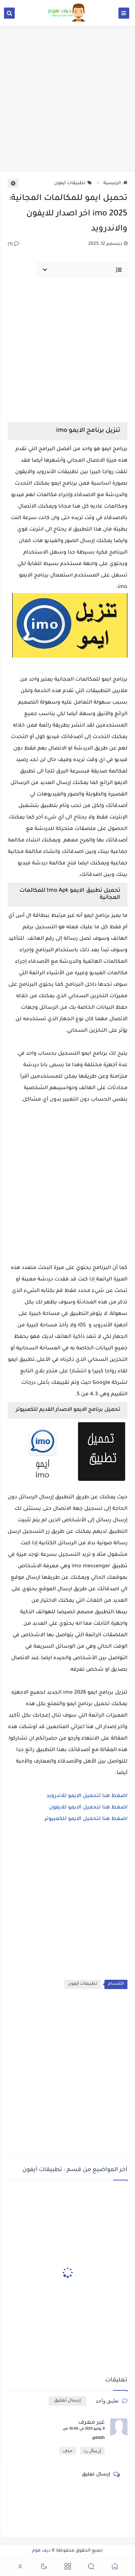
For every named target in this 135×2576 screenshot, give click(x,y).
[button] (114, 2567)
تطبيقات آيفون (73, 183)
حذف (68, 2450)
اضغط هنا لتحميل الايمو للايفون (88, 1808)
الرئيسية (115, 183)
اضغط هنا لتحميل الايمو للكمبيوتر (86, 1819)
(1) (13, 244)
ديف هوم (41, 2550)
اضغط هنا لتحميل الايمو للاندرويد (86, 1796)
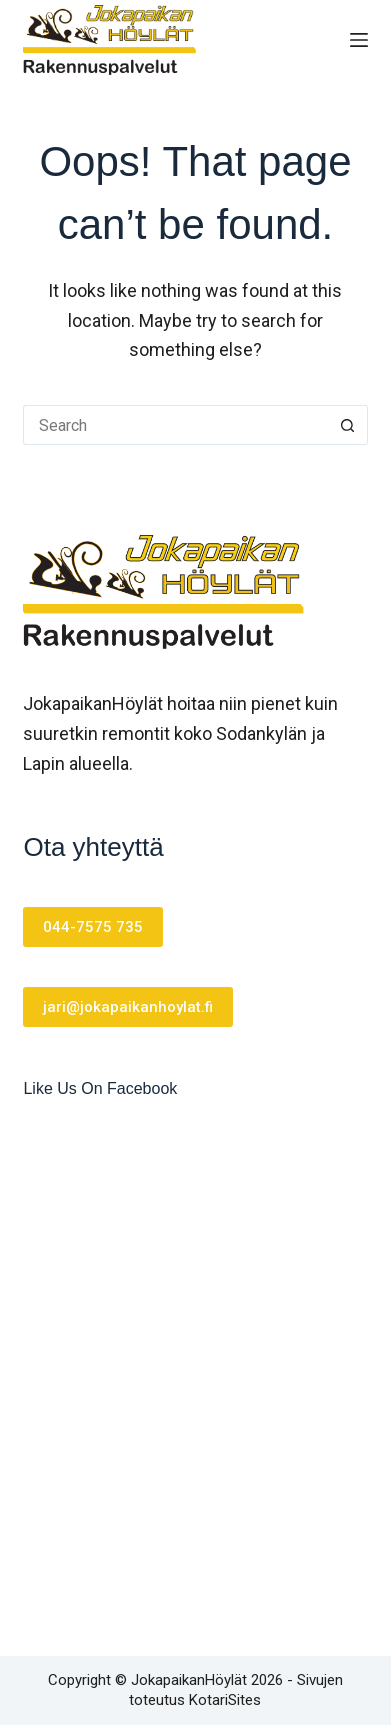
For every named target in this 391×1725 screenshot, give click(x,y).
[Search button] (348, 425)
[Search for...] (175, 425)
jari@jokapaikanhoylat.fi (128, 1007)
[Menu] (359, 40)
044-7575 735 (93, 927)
==
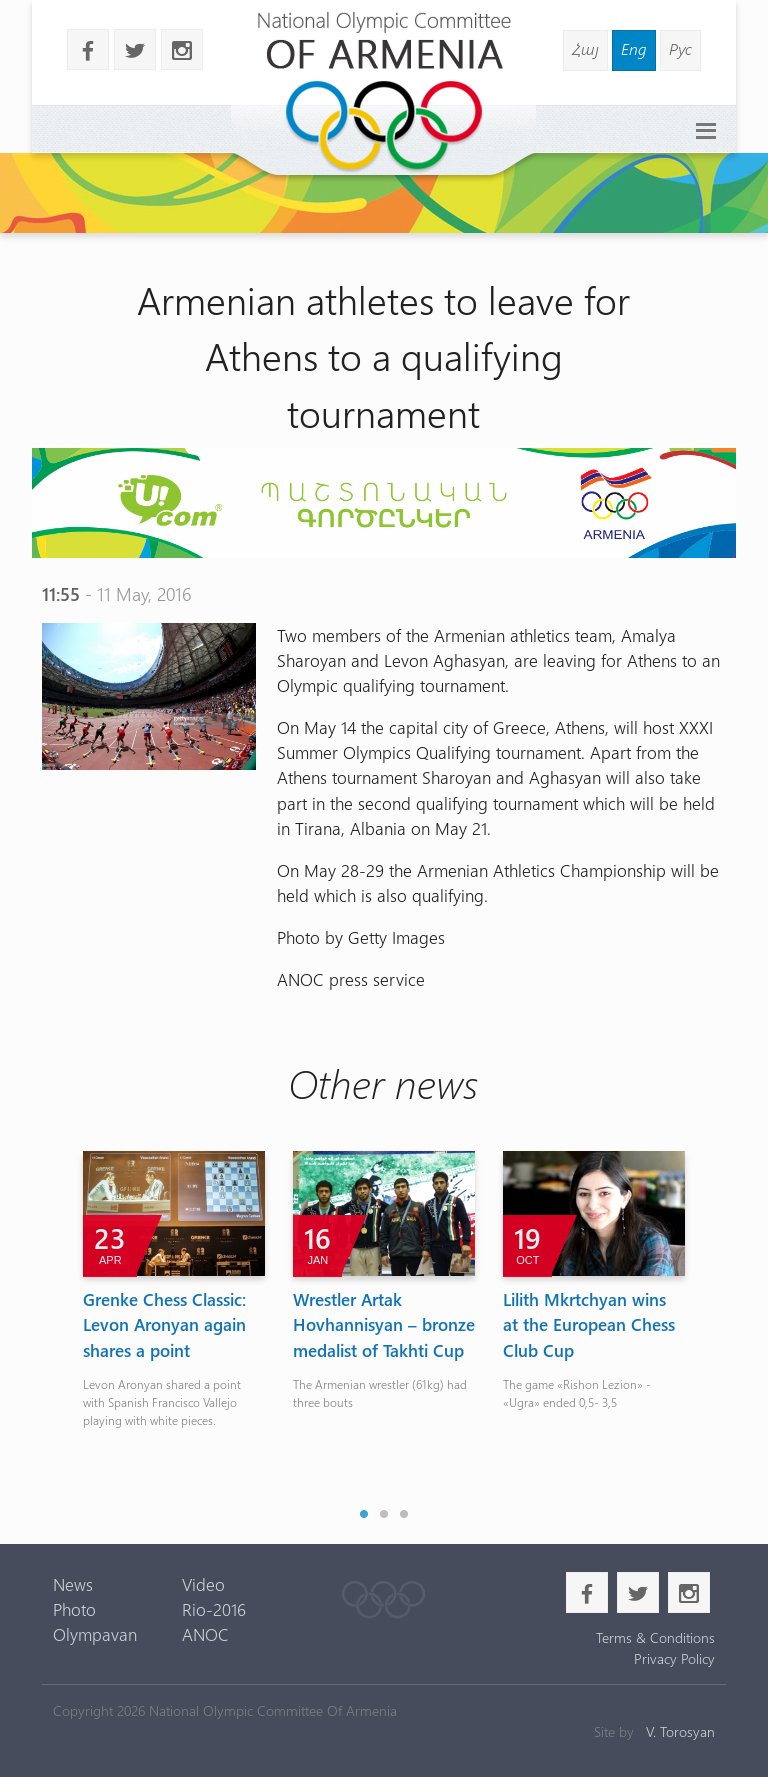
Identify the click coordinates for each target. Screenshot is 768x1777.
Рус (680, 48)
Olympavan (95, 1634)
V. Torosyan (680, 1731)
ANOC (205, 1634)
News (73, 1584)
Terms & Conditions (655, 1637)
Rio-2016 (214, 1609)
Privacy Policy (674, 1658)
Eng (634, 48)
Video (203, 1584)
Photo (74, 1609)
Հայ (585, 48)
---
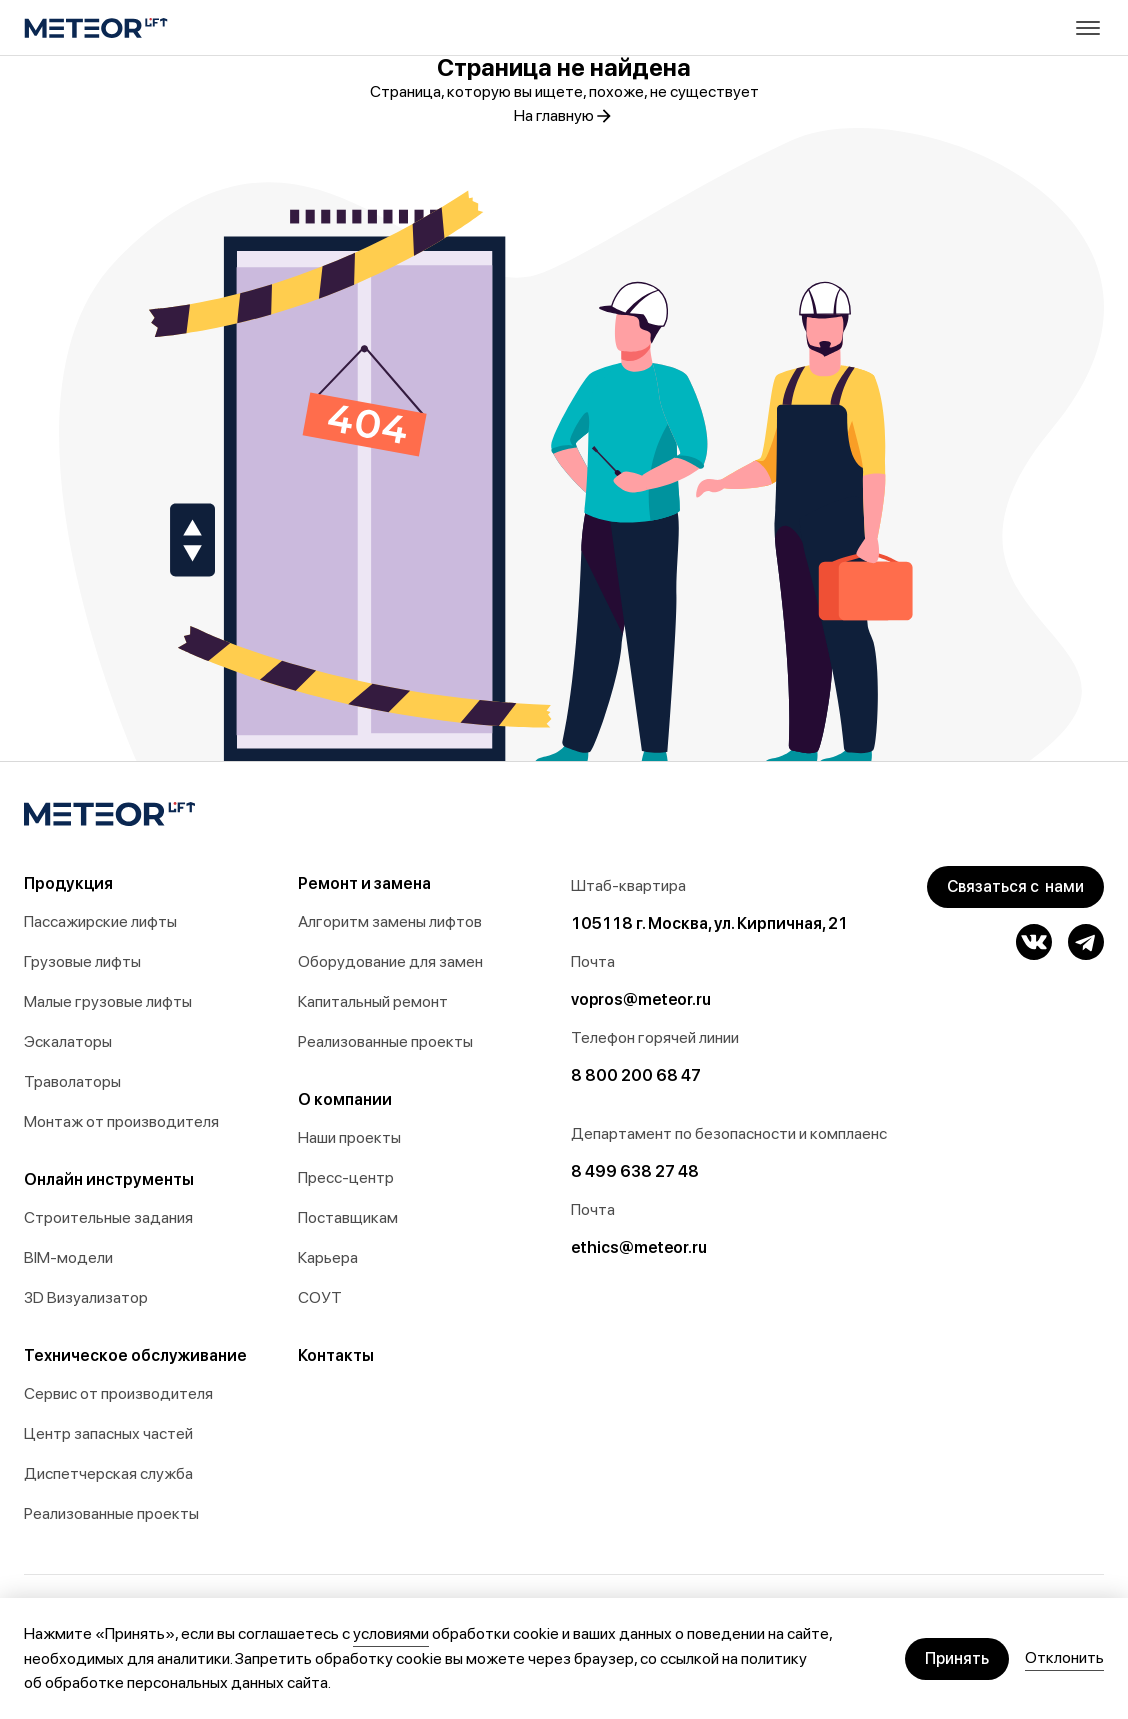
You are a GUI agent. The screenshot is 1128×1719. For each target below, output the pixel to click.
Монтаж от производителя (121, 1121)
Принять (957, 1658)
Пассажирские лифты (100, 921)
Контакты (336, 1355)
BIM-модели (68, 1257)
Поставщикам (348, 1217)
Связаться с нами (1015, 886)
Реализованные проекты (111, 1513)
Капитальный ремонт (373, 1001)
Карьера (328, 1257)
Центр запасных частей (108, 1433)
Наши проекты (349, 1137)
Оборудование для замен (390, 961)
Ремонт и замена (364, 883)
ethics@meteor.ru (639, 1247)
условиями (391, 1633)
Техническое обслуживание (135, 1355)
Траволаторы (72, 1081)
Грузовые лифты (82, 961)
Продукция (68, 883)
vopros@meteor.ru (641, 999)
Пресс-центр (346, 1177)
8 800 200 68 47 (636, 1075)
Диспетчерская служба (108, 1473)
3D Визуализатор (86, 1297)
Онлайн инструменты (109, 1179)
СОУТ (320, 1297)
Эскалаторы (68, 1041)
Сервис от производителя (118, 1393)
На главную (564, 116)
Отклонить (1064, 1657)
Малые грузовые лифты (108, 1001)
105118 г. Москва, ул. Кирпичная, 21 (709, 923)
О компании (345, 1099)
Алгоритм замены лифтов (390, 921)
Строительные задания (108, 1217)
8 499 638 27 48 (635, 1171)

- Requirement
Extract each line in the items above that contains the string "click".

- Exercise result
For every named target in this 135×2576 screenshot, give click(x,y).
For every named target in this 391×1725 screenshot, give click(x,y).
Identify the click coordinates for each target. Screenshot is 768x1777.
You are a GUI agent. The screenshot is 1128×1719. For each target below, output the pixel to click.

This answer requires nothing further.